__TASK PROMPT__. In the records below, find each line containing the string "filter" and copy those lines out. Treat the match as case-sensitive.

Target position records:
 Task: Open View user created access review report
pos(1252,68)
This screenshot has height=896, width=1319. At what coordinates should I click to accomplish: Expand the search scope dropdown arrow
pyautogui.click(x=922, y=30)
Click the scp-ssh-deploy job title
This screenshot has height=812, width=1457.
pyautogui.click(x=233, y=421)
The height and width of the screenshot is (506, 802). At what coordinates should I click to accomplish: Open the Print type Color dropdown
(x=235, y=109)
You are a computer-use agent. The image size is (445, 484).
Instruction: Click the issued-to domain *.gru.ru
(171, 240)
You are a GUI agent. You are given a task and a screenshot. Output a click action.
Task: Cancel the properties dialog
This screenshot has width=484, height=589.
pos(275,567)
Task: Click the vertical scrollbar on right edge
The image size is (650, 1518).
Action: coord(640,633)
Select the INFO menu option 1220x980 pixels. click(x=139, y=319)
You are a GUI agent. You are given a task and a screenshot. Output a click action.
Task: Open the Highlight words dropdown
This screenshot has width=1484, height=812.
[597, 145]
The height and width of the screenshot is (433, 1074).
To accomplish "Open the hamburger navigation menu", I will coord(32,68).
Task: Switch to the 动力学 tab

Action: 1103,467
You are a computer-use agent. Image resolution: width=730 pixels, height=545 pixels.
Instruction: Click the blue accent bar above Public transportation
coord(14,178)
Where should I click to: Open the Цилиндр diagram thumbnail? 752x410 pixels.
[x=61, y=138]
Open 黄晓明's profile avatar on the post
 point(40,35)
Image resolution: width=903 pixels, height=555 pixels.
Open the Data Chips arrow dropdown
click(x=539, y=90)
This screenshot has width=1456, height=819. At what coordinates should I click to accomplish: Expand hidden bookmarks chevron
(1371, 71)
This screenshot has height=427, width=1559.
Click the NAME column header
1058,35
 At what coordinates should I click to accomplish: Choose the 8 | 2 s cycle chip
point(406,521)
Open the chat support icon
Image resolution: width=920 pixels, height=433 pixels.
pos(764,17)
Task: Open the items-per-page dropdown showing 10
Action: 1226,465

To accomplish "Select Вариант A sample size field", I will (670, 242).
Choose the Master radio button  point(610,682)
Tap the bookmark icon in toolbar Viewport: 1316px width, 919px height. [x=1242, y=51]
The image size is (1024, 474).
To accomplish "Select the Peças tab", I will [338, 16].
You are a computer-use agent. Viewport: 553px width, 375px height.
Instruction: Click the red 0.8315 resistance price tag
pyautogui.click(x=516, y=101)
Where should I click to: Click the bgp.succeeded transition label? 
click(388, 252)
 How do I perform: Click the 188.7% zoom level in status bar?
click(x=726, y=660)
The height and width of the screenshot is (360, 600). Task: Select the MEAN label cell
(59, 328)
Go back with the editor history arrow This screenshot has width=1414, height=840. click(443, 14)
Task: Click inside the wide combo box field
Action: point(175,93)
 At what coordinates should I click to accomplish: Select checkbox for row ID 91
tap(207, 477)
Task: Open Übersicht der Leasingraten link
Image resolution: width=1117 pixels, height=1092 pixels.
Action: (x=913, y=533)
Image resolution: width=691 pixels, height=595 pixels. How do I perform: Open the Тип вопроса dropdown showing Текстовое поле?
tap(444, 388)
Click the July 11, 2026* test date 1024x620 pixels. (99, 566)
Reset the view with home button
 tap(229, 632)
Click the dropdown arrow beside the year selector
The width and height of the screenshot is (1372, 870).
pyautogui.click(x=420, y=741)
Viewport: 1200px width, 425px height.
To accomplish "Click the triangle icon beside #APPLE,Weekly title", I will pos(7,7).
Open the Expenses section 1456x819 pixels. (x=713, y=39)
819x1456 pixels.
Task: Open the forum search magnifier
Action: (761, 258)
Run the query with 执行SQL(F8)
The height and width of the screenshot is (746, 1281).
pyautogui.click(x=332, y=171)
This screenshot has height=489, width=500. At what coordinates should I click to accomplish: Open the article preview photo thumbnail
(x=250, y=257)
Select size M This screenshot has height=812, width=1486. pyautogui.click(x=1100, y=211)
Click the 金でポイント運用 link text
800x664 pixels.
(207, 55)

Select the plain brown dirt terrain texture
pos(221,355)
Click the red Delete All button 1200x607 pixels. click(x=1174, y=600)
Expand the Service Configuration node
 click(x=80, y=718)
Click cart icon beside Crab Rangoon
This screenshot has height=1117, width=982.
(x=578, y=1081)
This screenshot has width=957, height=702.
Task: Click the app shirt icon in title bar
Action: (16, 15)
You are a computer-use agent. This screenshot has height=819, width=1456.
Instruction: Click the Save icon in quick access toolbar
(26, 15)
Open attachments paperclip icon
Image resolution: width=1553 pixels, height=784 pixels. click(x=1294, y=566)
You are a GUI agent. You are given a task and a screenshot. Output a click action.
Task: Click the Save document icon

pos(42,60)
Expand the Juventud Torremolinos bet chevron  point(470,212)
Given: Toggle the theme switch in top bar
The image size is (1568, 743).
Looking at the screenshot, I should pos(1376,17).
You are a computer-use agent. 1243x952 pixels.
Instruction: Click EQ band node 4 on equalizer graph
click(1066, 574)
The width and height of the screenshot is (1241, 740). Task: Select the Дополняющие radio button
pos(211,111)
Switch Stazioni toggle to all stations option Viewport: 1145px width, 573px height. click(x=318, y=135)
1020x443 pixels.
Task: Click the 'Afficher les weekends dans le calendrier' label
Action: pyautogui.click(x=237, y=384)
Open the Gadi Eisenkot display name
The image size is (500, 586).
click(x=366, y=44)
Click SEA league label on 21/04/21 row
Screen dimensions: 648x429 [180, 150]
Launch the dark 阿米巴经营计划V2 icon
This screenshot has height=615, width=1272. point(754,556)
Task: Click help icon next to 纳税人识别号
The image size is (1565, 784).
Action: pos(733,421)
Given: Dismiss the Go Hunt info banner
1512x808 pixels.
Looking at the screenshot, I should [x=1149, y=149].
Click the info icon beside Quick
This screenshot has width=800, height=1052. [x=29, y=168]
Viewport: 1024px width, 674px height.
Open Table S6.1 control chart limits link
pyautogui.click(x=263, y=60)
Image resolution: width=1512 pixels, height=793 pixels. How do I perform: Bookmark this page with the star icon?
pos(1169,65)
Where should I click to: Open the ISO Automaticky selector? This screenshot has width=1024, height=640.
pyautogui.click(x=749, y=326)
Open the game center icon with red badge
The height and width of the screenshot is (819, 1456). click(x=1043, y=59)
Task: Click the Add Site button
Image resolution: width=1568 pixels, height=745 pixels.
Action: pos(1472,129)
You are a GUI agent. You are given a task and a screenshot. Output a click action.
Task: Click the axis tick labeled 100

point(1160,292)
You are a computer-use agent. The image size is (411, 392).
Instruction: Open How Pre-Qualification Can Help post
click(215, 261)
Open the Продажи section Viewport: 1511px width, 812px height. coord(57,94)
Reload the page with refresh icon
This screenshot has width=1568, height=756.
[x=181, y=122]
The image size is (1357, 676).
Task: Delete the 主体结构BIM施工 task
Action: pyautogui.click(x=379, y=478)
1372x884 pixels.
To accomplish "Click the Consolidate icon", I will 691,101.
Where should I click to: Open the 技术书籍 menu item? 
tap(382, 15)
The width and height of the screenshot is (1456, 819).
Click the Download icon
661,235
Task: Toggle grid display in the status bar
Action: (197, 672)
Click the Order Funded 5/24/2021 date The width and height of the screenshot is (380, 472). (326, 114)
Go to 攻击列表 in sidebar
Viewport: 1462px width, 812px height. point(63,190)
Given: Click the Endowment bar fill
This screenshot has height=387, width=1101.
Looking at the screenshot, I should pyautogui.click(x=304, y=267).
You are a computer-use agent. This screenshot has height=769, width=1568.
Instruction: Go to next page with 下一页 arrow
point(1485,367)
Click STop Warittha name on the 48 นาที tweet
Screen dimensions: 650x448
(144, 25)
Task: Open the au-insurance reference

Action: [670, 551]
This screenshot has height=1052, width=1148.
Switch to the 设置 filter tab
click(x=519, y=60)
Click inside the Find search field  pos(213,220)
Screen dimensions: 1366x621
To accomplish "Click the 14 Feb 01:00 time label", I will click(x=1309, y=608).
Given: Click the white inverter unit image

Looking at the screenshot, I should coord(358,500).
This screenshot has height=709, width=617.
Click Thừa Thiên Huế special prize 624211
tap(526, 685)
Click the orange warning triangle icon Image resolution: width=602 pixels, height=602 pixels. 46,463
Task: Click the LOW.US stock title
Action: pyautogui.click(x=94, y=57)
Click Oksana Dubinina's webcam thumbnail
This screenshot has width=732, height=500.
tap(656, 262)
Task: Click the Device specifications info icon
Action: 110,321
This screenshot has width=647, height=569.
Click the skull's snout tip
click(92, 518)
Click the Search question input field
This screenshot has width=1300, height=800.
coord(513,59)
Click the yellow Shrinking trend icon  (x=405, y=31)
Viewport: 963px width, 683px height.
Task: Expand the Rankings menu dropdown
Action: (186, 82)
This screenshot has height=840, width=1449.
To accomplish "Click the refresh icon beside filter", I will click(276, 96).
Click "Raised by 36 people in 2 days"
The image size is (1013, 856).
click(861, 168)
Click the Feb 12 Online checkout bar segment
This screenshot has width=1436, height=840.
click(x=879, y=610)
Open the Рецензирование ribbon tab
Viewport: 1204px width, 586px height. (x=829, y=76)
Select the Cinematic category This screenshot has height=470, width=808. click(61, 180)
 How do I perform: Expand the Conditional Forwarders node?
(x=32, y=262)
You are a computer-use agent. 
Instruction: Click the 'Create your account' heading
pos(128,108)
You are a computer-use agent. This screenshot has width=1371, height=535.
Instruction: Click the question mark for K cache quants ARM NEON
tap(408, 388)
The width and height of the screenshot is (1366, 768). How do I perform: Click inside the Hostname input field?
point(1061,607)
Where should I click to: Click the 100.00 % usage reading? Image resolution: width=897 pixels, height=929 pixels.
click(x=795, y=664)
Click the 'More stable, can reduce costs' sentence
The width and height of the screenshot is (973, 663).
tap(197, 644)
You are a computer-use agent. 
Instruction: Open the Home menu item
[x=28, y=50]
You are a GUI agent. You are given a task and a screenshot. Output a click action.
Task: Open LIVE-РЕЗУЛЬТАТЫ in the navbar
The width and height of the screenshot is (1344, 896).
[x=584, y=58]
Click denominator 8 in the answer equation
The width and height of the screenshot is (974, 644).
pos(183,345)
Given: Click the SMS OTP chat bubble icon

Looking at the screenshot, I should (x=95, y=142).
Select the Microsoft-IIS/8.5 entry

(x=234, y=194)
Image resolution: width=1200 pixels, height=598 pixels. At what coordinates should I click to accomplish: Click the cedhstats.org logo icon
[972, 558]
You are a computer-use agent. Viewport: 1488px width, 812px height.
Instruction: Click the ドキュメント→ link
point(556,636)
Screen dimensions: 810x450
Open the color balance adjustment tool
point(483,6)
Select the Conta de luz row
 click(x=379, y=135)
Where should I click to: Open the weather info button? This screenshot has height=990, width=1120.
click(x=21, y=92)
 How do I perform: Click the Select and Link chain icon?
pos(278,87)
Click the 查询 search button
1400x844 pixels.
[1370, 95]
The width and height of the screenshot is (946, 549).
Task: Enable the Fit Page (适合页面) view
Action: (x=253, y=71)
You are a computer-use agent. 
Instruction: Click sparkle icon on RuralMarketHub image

__THE RESULT__.
Switch to the 设置 filter tab
To accomplish "Click the refresh icon beside filter", I will click(276, 96).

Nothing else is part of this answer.